What needs to be done:
Set down, exactly as they stand, the lines from the one containing "The height and" through the last line of the records below, leaving every picture out.

Screenshot grounding data:
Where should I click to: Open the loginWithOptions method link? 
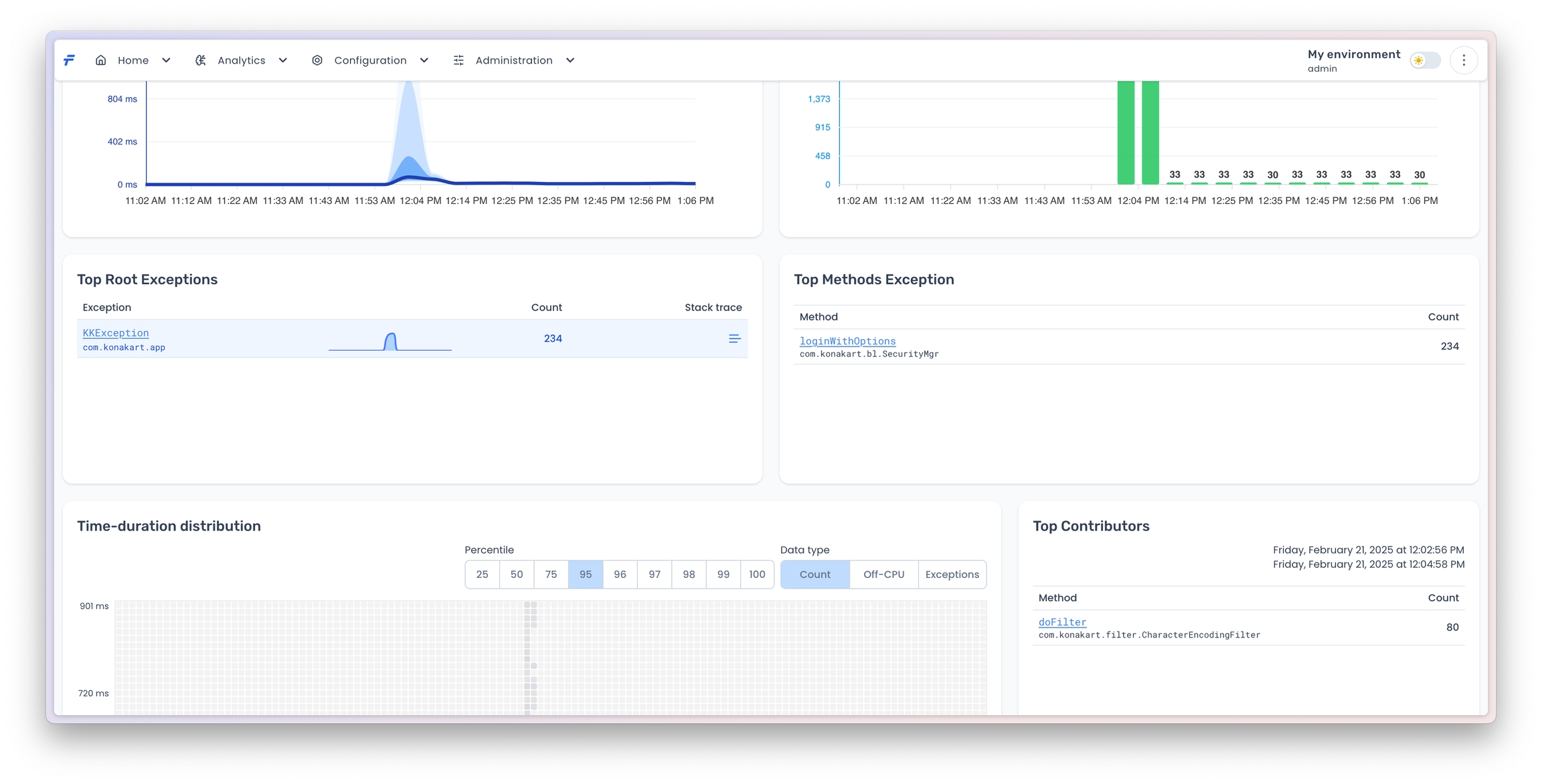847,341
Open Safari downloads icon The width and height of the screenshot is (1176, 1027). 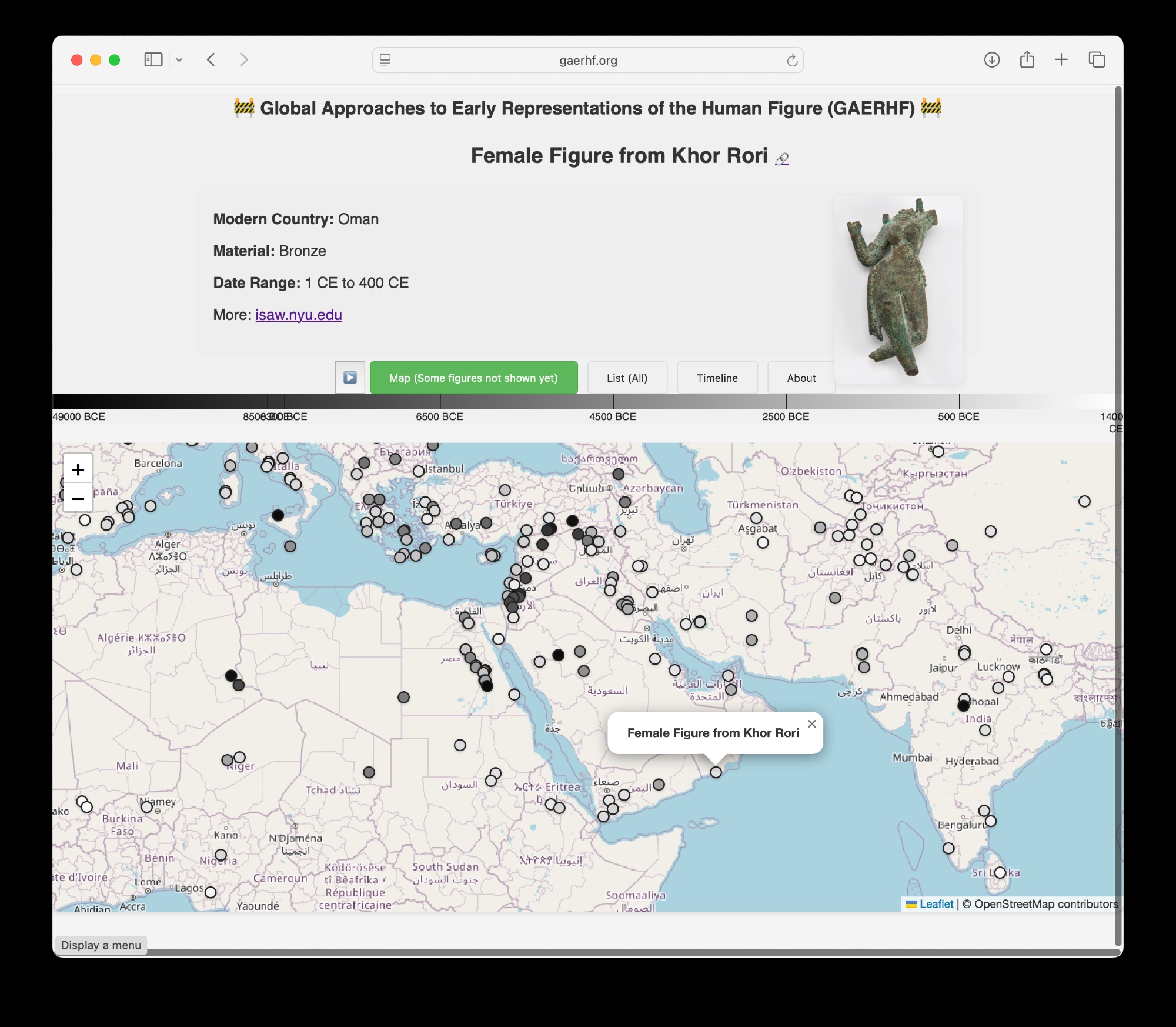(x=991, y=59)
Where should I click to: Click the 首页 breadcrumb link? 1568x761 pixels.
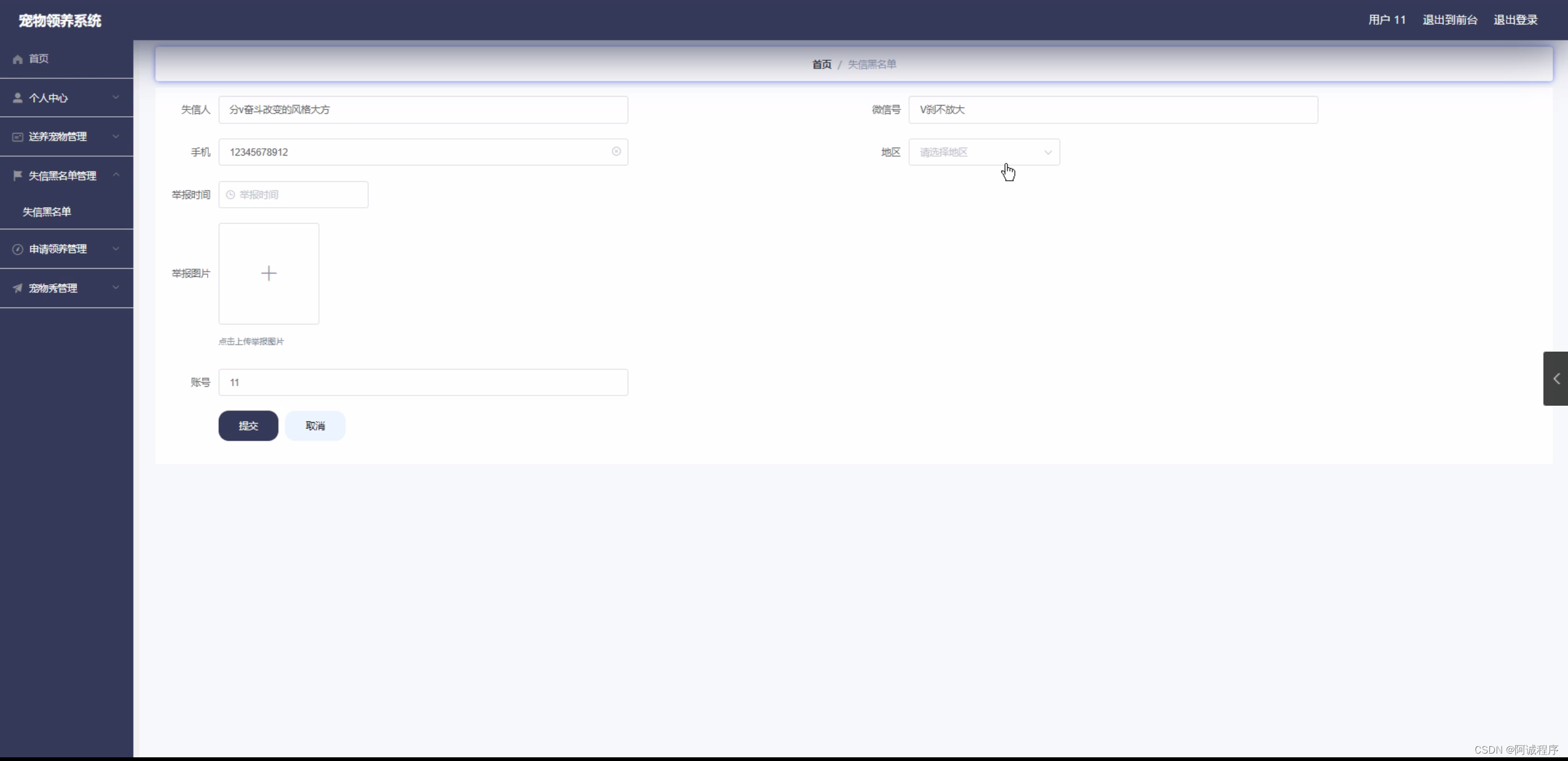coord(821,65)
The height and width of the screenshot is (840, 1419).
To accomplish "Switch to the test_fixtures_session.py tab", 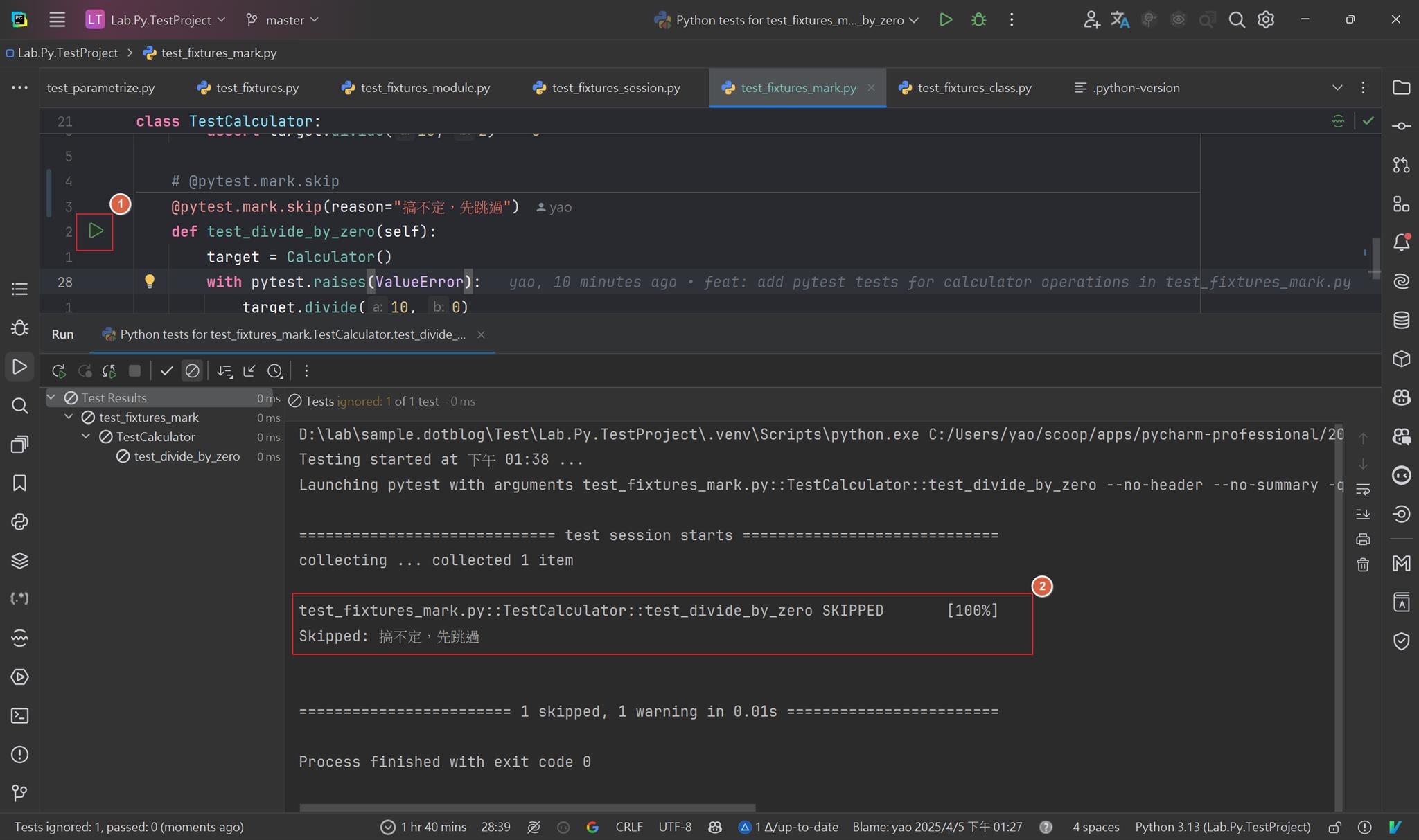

Response to this task:
The height and width of the screenshot is (840, 1419).
To accomplish "Switch to the test_fixtures_session.py tab", 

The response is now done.